YOUR GOAL →
Return every line of the records below word for word, omitting the pictures.

-- Start DATA FOR THIS TASK --

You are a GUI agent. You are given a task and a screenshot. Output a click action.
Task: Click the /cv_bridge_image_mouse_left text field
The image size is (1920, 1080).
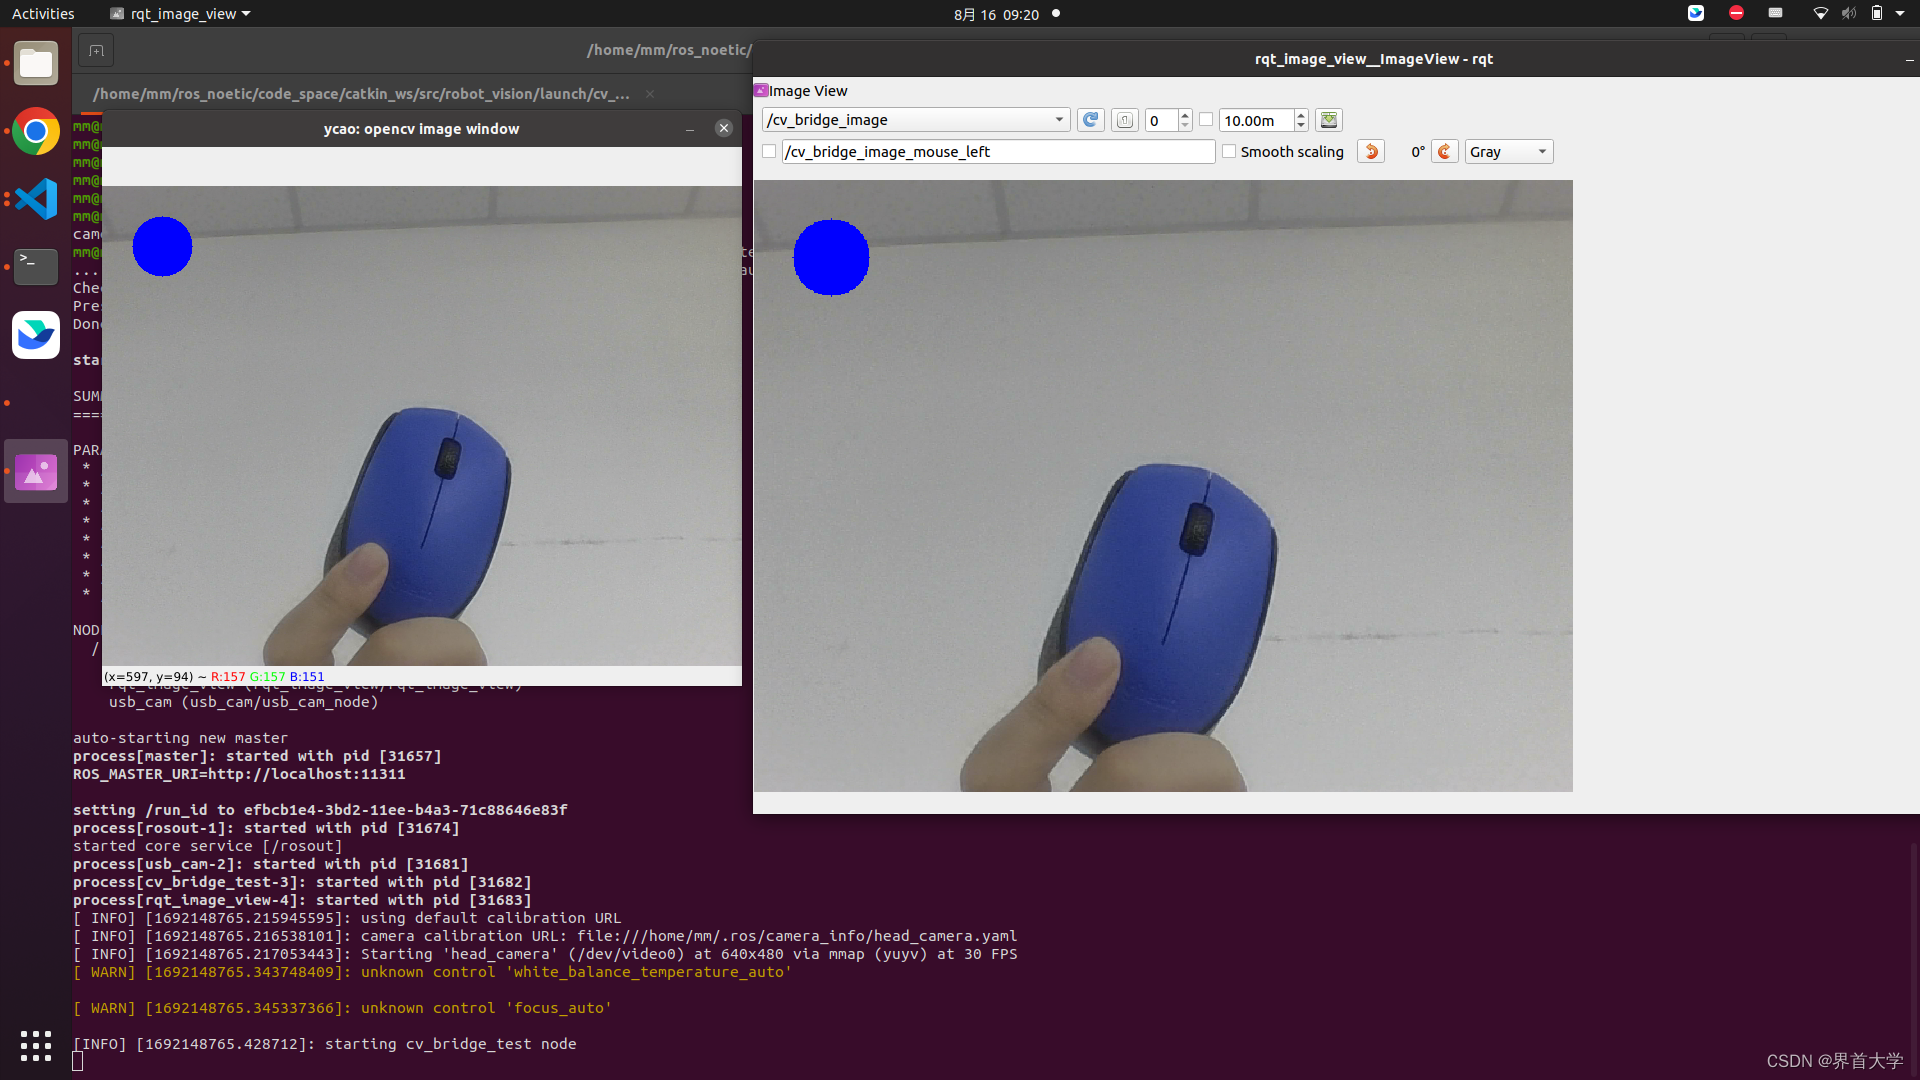click(x=997, y=152)
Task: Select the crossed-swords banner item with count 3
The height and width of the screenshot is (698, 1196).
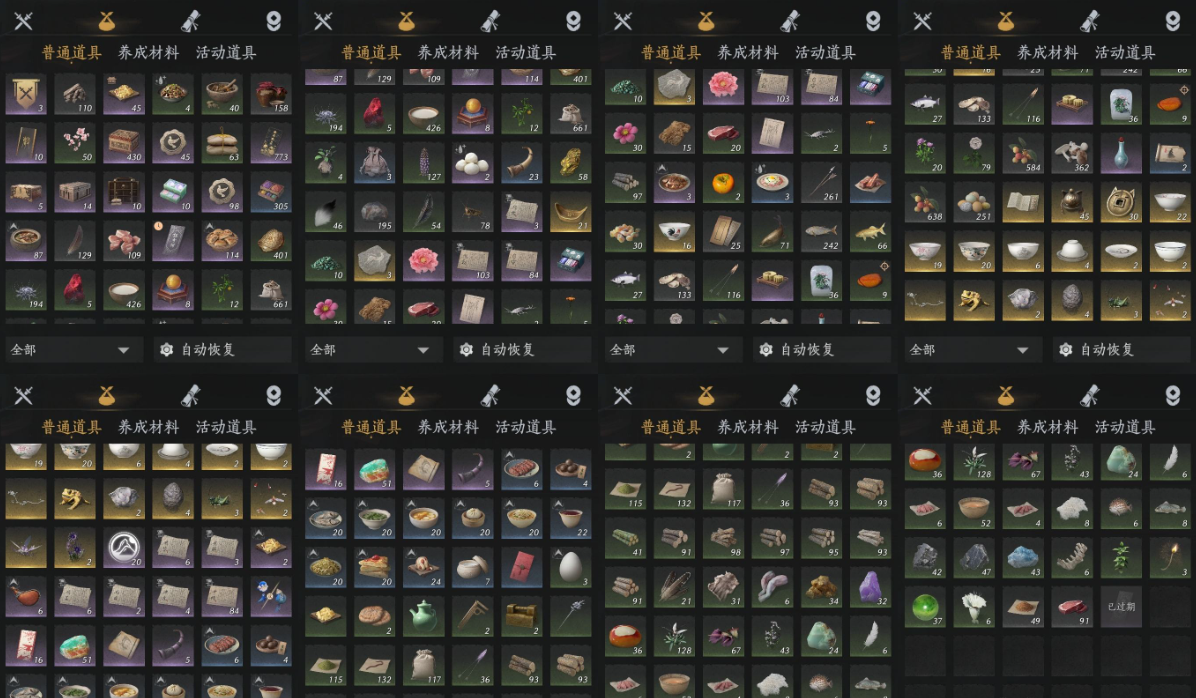Action: pos(25,95)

-- End DATA FOR THIS TASK --

EXERCISE RESULT →
You are a GUI agent. You are given a task and a screenshot. Output a click action.
Task: Click the /cv_bridge_image_mouse_left text field
The image size is (1920, 1080).
click(x=997, y=152)
Task: Select the crossed-swords banner item with count 3
The height and width of the screenshot is (698, 1196).
Action: pos(25,95)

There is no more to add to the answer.